EXERCISE DETAILS:
Could you transcribe every record below exactly, leaving out any pictures?

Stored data
=-=-=

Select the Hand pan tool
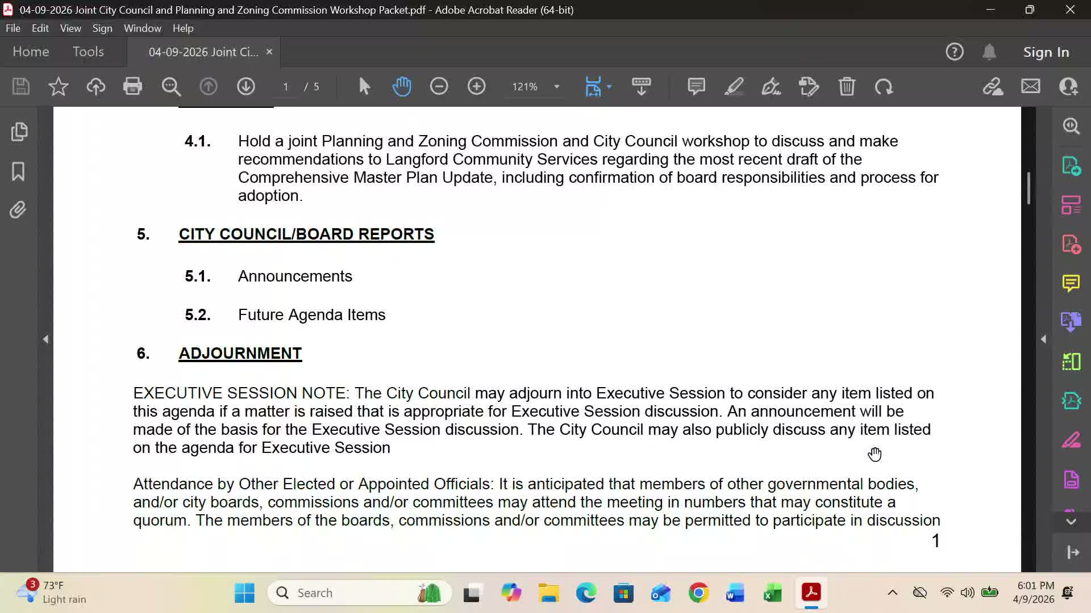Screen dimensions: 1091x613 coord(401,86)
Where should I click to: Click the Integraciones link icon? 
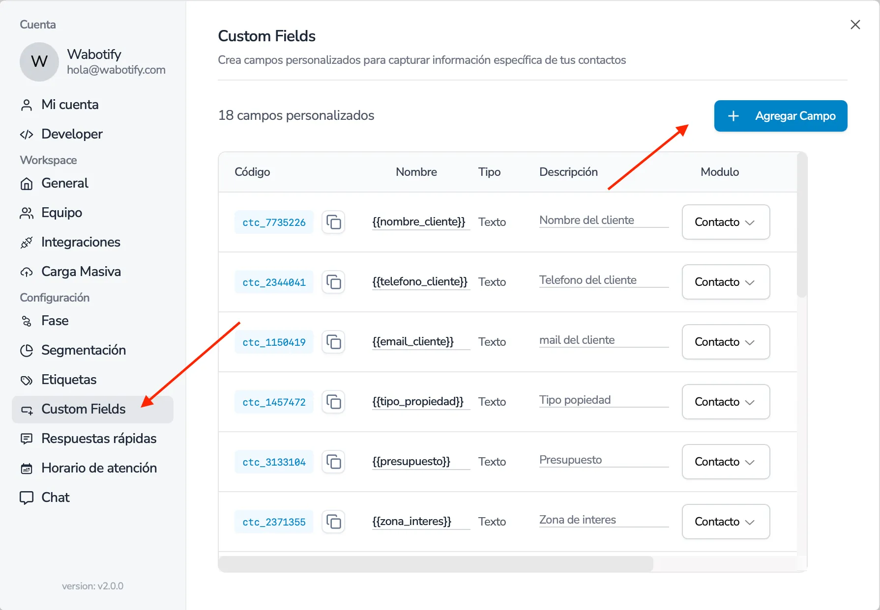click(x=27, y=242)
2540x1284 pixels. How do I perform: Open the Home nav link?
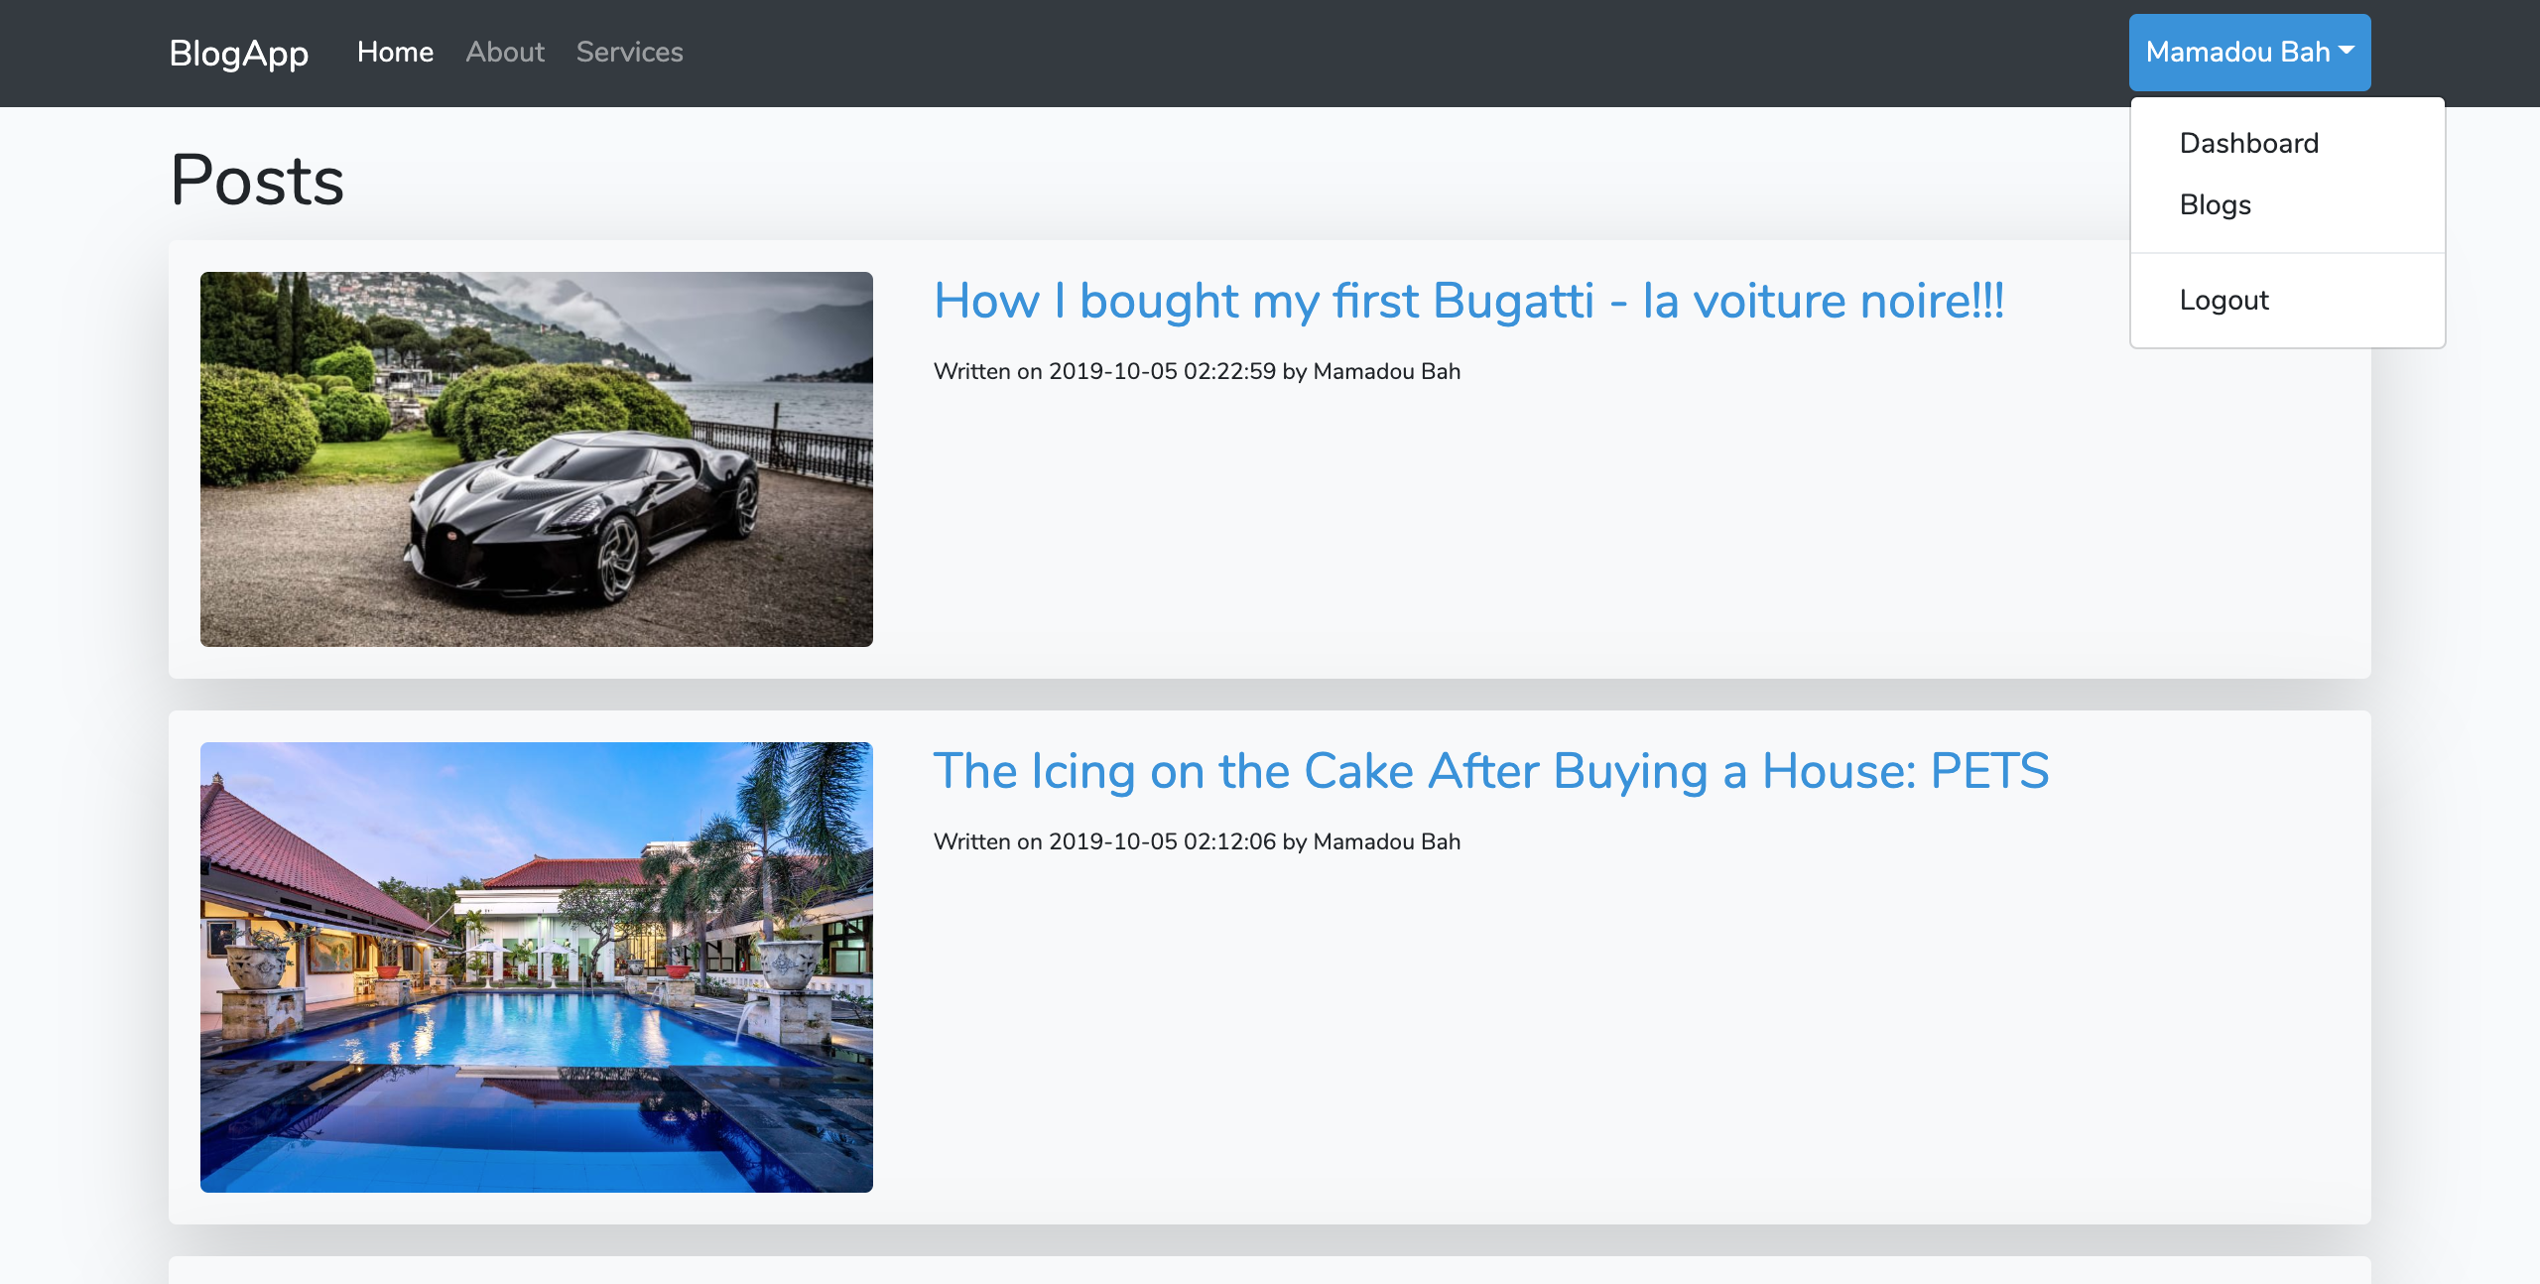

=-=-=

EXERCISE SOLUTION:
Select the Hand pan tool
Screen dimensions: 1091x613 coord(401,86)
Where should I click to: Click the Integraciones link icon? 
click(x=27, y=242)
2540x1284 pixels. How do I perform: Open the Home nav link?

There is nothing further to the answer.